Thomas Beale (Nov 22 2019 at 10:37):
I'm researching at the moment, looking at ways of representing models in FHIR and linking them to resources. One idea is that models are collections of FHIR Resources. The models being datasets, openEHR, HL7v3, etc.
One way to do that is to represent the FHIR Resources as a BMM (the meta-model format we use in openEHR, that drives the archetype tools; also used by CIMI) and build archetypes - which will then be 'native FHIR archetypes'. I started down this path and created the FHIR DSTU4 BMM, but gave up going further because the inconsistency, lack of re-use and no abstract typing prevents the Resources from being useful from a 'modelling' point of view. Anyway, you can see these files here: https://github.com/openEHR/reference-models/tree/master/models/FHIR/DSTU/BMM ; they will work with ADL workbench and also I think LinkEHR. There is a second BMM there, that contains proposed changes for adding some abstract types to the Admin Resources and a few others.
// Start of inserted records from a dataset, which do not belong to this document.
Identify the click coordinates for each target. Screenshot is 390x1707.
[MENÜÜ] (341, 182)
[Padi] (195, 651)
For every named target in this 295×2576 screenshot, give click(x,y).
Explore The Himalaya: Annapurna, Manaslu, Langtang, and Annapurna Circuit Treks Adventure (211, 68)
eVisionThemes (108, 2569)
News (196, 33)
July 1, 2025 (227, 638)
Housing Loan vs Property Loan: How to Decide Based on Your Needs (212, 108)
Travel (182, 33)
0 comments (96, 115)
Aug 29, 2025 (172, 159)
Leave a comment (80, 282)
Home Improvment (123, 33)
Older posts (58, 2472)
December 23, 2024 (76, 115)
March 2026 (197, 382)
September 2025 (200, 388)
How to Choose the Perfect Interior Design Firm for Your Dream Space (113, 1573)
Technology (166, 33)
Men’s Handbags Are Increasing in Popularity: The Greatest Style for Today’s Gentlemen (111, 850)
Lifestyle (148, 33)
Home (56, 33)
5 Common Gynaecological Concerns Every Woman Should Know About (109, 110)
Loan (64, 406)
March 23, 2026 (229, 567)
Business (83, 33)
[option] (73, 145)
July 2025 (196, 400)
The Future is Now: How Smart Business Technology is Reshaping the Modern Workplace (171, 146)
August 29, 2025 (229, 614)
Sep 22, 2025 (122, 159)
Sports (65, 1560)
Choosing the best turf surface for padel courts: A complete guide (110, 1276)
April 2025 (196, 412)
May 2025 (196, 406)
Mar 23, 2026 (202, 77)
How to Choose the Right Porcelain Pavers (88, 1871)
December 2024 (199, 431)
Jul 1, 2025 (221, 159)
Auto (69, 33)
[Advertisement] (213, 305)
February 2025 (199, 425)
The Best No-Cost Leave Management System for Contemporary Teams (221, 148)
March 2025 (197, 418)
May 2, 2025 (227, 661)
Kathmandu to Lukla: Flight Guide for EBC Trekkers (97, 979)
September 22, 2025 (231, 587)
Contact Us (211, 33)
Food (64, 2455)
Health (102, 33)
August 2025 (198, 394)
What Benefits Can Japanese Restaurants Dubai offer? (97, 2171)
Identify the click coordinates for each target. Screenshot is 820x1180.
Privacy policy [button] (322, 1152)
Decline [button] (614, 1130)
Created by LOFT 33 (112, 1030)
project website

Kevin Mayfield (Nov 22 2019 at 11:45):
My suspicion is the map needs to be done by hand. The model will tend to be idealistic and need will need amending so it's implementable. <<< This is not a dig at openEHR or other models.
Technical implementation will have other constraints most importantly requirements of different types of carers, patients and clinicals who are invariably going to want to use/see the data (and model) in different ways.
Thomas Beale (Nov 24 2019 at 15:58):
@Kevin Mayfield can you elaborate a bit? Do you mean something like mapping from e.g. openEHR or other DCM for e.g. Allergic Reaction, Diagnosis etc to some FHIR structure? That is needed to implement the model in a FHIR environment, but I am sure you know all those archetypes are directly implemented around the world for years in real systems, no 'mapping' needed (other than for legacy system integration). I don't see any such models as 'idealistic' - they are just what clinical professionals decide, so I'd say they are extremely pragmatic.
Maybe you meant something else?
Kevin Mayfield (Nov 24 2019 at 16:06):
Not related to FHIR, it's what users ask to be displayed on their screens. It's not the same as what they ask to be in the model.
Users are different types of clinical, carers or patients.
Kevin Mayfield (Nov 24 2019 at 16:08):
E.g. NEWS2 works for some but others will want heart rates in a chart.
Thomas Beale (Nov 24 2019 at 16:08):
Aha - so we are talking about the UI/UX view. Agree there; that's a whole different question. It doesn't obviate the need for proper models, but it does impose other requirements. However, ultimately, what is seen in the UI can't violate the information models; if it does, someone is wrong / not up to date.
Thomas Beale (Nov 24 2019 at 16:09):
Yes, good example - that's why we build so much flex into archetypes - giving the ability to add locally-specific elements to a model via specialisation (just like in OO programming), with the resulting data still be an instance of the more general model.
Kevin Mayfield (Nov 25 2019 at 07:01):
It highly influences FHIR, I know fhir can do other things but to me this is its core focus.
Yes I agree it shouldn't violate the model but it's going to lean towards a model being populated in a piecemeal fashion.